Exercise aim. Go through the records and copy each line where the word "computer" occurs.

[Opening The input section]

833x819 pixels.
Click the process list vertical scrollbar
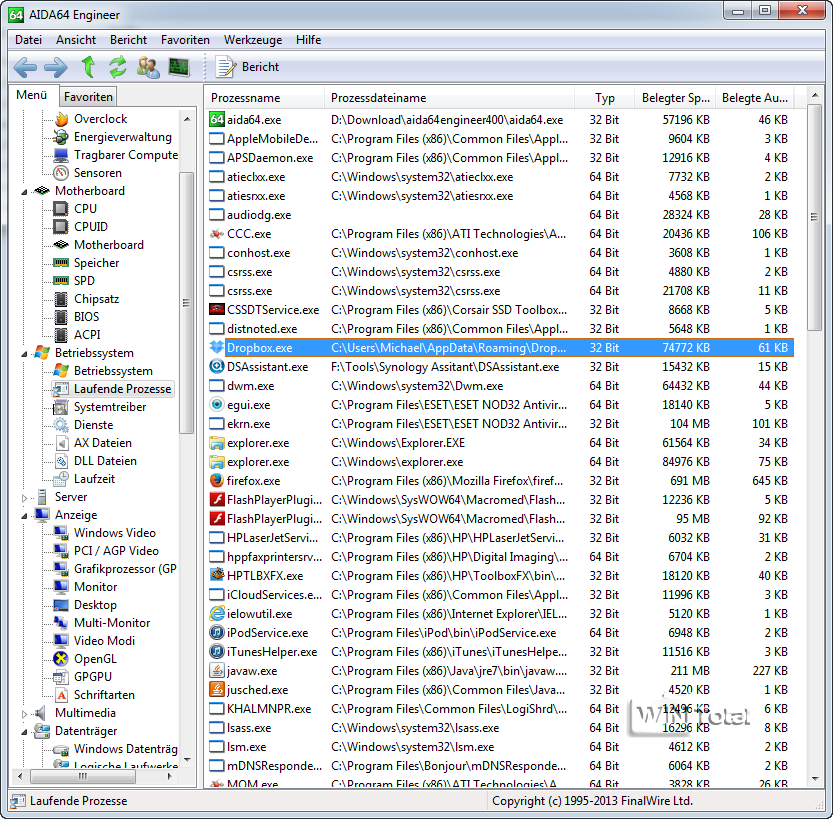(814, 450)
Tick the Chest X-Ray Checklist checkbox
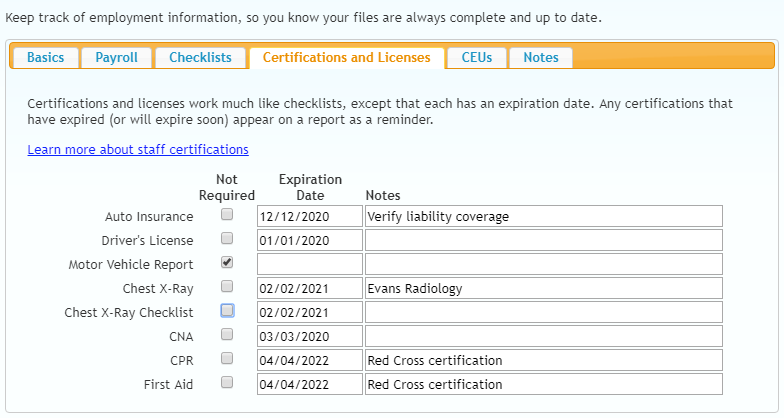 click(x=227, y=311)

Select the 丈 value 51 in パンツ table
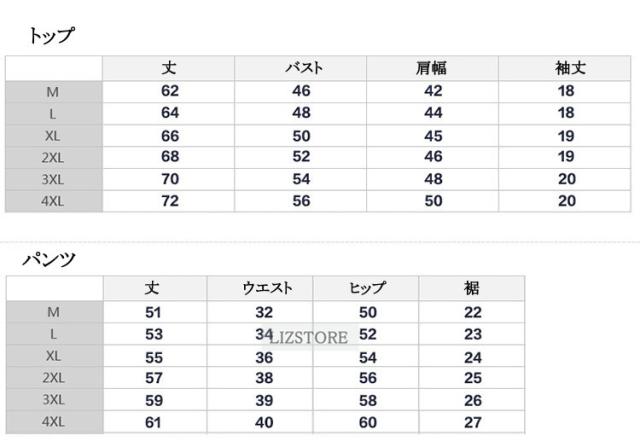(x=154, y=312)
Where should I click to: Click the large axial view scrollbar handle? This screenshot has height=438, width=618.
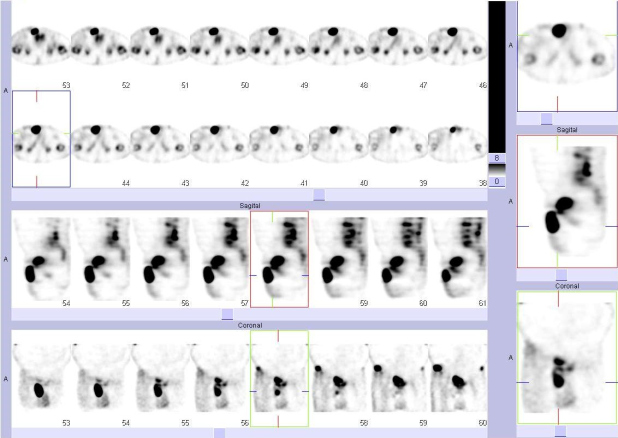[546, 118]
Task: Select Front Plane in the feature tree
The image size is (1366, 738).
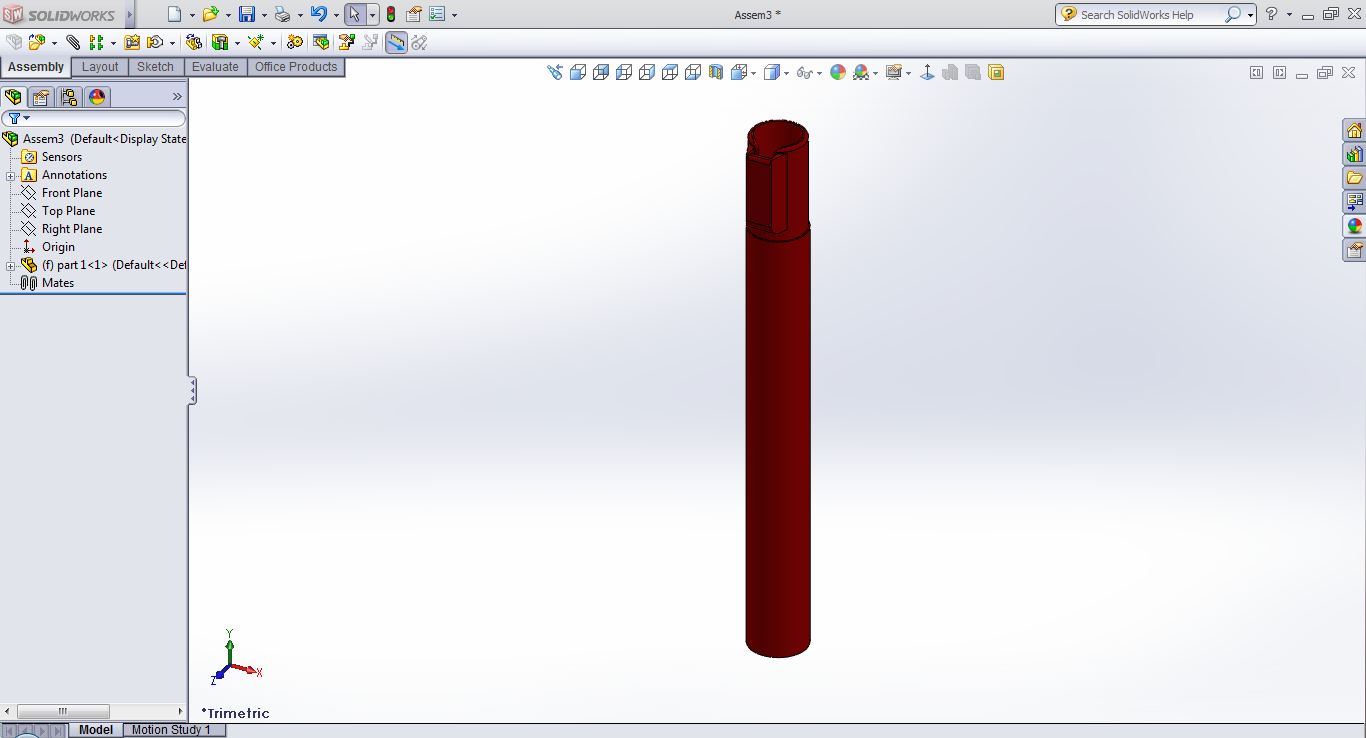Action: 71,193
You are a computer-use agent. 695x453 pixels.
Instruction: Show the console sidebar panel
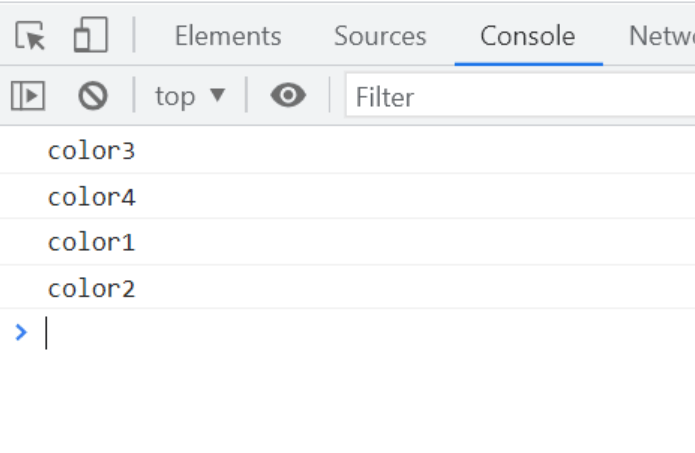[x=28, y=96]
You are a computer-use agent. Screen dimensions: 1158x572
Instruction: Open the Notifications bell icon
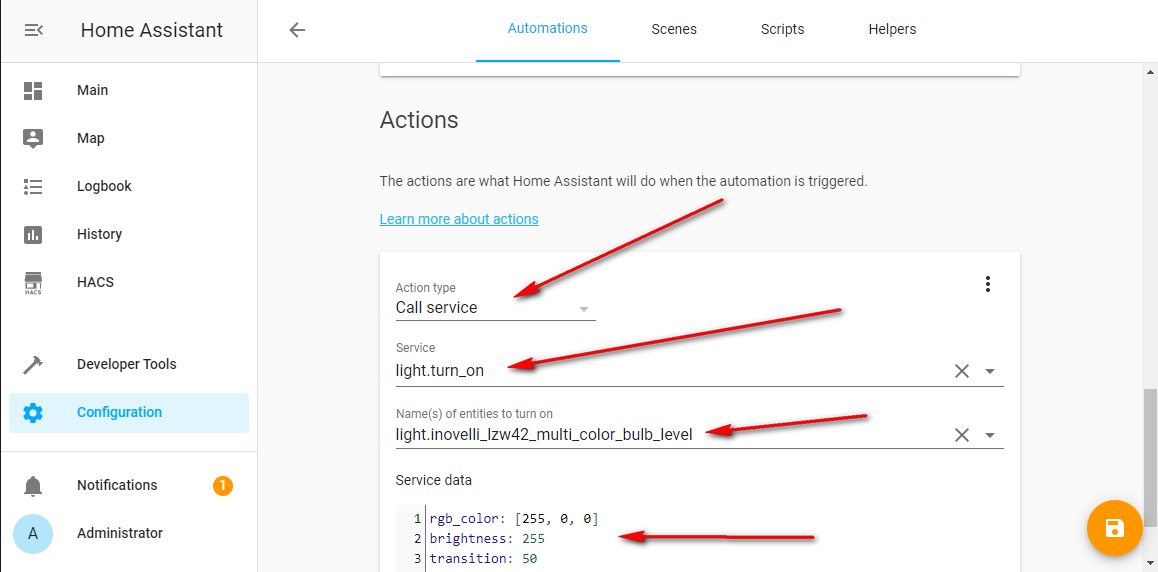click(33, 486)
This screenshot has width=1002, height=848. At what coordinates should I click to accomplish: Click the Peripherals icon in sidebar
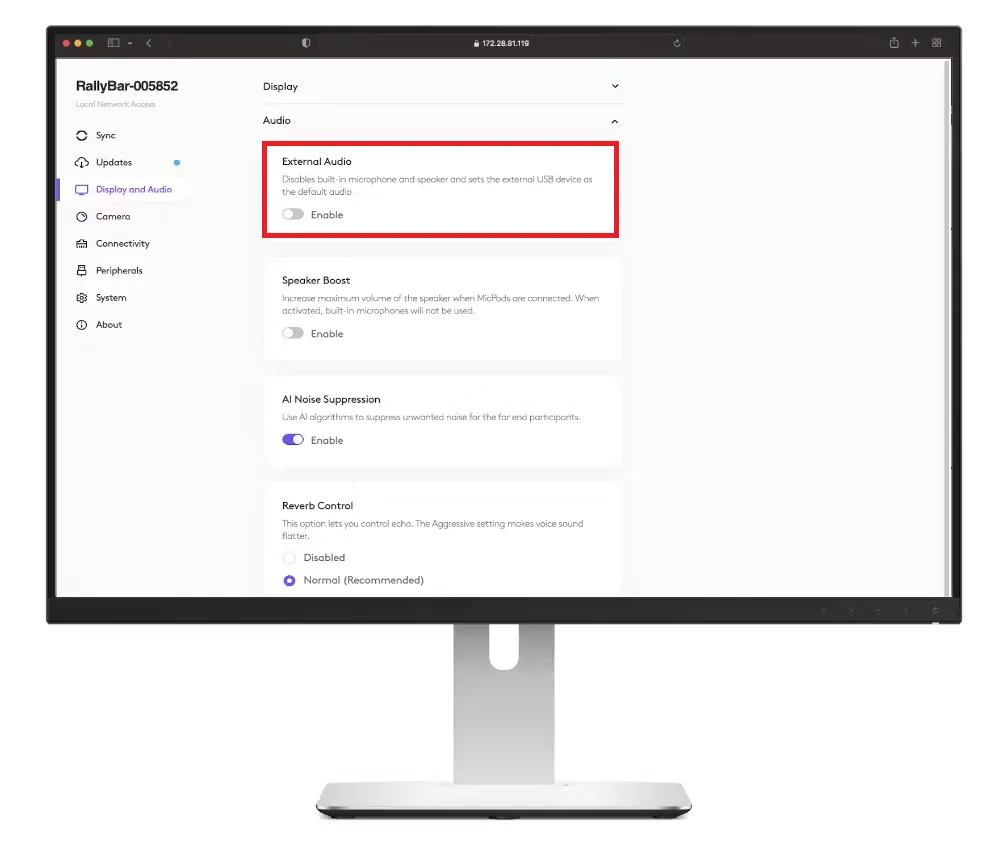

[Closing The input section]

Result.
You are a computer-use agent. 695x453 pixels.
You are a computer-use agent. Screen dimensions: 1158x572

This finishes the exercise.